- WORK INSTRUCTION -
Your job is to retype the whole listing exactly.

- RECORDS SHOWN -
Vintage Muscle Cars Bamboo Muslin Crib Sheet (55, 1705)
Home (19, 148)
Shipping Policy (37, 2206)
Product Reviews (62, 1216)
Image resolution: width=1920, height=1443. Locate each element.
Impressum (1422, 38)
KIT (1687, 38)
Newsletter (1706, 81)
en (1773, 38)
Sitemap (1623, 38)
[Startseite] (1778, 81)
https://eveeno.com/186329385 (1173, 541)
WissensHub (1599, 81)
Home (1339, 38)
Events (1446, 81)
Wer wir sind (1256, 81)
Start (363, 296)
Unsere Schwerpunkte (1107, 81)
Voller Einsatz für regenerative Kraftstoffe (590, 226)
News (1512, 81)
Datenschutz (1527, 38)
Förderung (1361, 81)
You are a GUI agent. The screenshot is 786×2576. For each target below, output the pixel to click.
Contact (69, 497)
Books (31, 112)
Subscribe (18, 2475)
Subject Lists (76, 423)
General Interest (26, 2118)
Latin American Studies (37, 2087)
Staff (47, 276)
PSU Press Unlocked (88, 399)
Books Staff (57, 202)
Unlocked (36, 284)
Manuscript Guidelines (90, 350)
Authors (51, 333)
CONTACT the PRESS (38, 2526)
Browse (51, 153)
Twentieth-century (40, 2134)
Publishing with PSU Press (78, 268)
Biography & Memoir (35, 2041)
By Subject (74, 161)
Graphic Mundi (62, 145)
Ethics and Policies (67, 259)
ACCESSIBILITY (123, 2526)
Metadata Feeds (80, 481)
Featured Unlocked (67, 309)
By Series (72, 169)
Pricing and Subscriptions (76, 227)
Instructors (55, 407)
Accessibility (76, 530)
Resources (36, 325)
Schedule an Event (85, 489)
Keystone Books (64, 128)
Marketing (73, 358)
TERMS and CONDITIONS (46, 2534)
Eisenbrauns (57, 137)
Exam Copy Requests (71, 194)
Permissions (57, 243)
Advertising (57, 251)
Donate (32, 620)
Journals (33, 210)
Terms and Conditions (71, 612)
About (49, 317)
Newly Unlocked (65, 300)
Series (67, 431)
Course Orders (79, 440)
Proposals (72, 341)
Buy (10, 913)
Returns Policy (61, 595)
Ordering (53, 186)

- EXERCISE ANSWER -
Vintage Muscle Cars Bamboo Muslin Crib Sheet (55, 1705)
Home (19, 148)
Shipping Policy (37, 2206)
Product Reviews (62, 1216)
Image resolution: width=1920, height=1443. Locate each element.
Impressum (1422, 38)
KIT (1687, 38)
Newsletter (1706, 81)
en (1773, 38)
Sitemap (1623, 38)
[Startseite] (1778, 81)
https://eveeno.com/186329385 (1173, 541)
WissensHub (1599, 81)
Home (1339, 38)
Events (1446, 81)
Wer wir sind (1256, 81)
Start (363, 296)
Unsere Schwerpunkte (1107, 81)
Voller Einsatz für regenerative Kraftstoffe (590, 226)
News (1512, 81)
Datenschutz (1527, 38)
Förderung (1361, 81)
You are a GUI agent. The screenshot is 786×2576. For each target below, output the pixel to click.
Contact (69, 497)
Books (31, 112)
Subscribe (18, 2475)
Subject Lists (76, 423)
General Interest (26, 2118)
Latin American Studies (37, 2087)
Staff (47, 276)
PSU Press Unlocked (88, 399)
Books Staff (57, 202)
Unlocked (36, 284)
Manuscript Guidelines (90, 350)
Authors (51, 333)
CONTACT the PRESS (38, 2526)
Browse (51, 153)
Twentieth-century (40, 2134)
Publishing with PSU Press (78, 268)
Biography & Memoir (35, 2041)
By Subject (74, 161)
Graphic Mundi (62, 145)
Ethics and Policies (67, 259)
ACCESSIBILITY (123, 2526)
Metadata Feeds (80, 481)
Featured Unlocked (67, 309)
By Series (72, 169)
Pricing and Subscriptions (76, 227)
Instructors (55, 407)
Accessibility (76, 530)
Resources (36, 325)
Schedule an Event (85, 489)
Keystone Books (64, 128)
Marketing (73, 358)
TERMS and CONDITIONS (46, 2534)
Eisenbrauns (57, 137)
Exam Copy Requests (71, 194)
Permissions (57, 243)
Advertising (57, 251)
Donate (32, 620)
Journals (33, 210)
Terms and Conditions (71, 612)
About (49, 317)
Newly Unlocked (65, 300)
Series (67, 431)
Course Orders (79, 440)
Proposals (72, 341)
Buy (10, 913)
Returns Policy (61, 595)
Ordering (53, 186)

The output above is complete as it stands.